Millennials and post-millenials, Eakpant said, are able to access information beyond school curriculums and are challenging the tacit acceptance of the military’s right to be involved in Thai politics.
“They have new means of communication and assessing information, so they have been getting information apart from what they have installed by the hypocritical education system of Thailand,” he said.
Still, the movement on the street requires interaction with the political system in order to create real change, notes Eakpant. Rallying for reform of the 2017 constitution is underway, with amendment drafts proposed and awaiting discussion in parliament. The first is a public draft backed with over 70,000 signatures in a petition led by NGO iLaw, the second tabled by opposition political parties.

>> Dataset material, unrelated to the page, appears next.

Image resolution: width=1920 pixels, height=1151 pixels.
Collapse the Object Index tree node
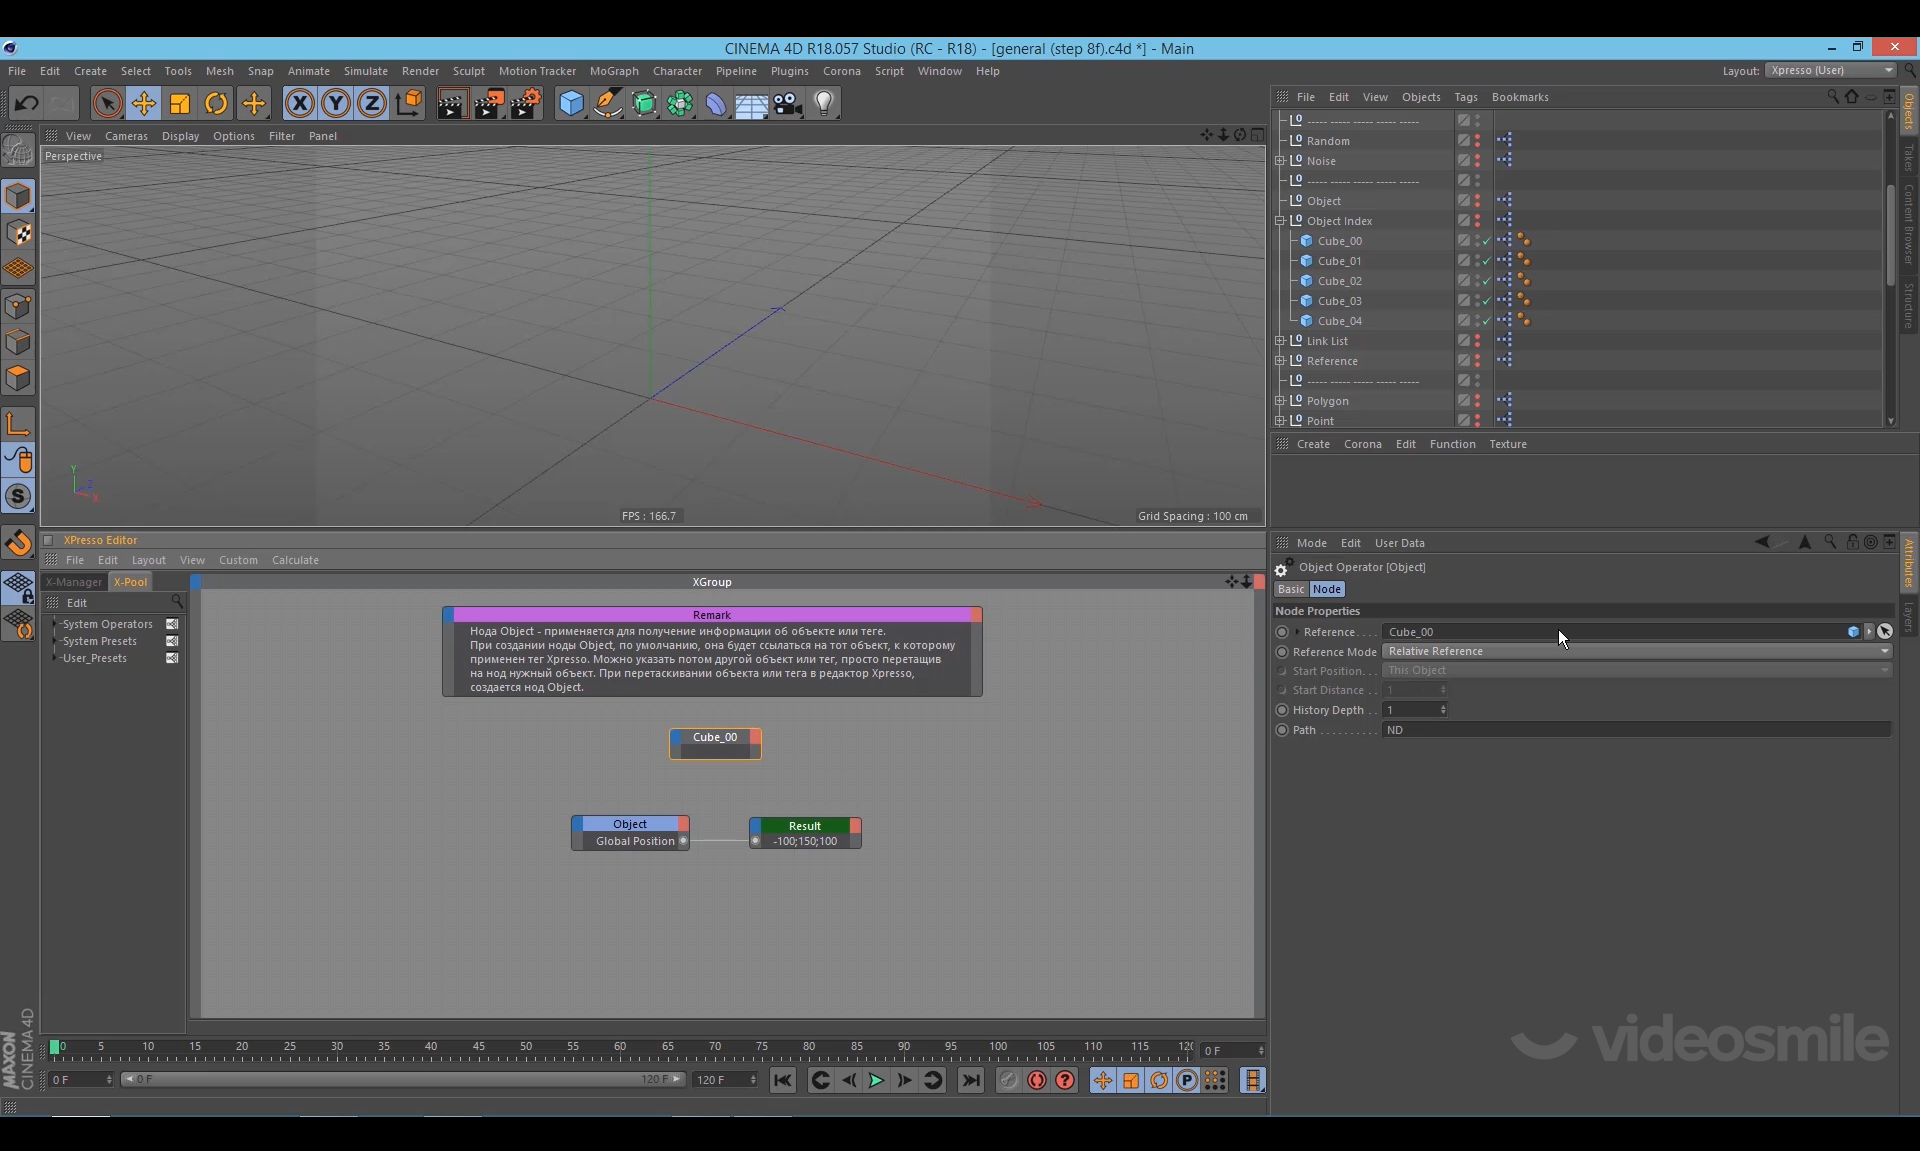[1280, 221]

The planned September 19 demonstration and its immediate aftermath may offer some indication of which direction Thailand will move in the near future – greater democracy or military influence. For what it’s worth, on 9 September prime minister Prayuth Chan-o-cha dismissed the possibility of another military coup to quell unrest. But with Thailand experiencing 13 successful military coups since 1932, some with more straight-forward justifications than others, it remains to be seen if that option is truly off the table.
“A rational justification for having a coup is not possible right now, but to have it irrationally, things can happen all the time,” said Eakpant. “Because military coups in Thailand, a logical justification is not required to stage a coup.”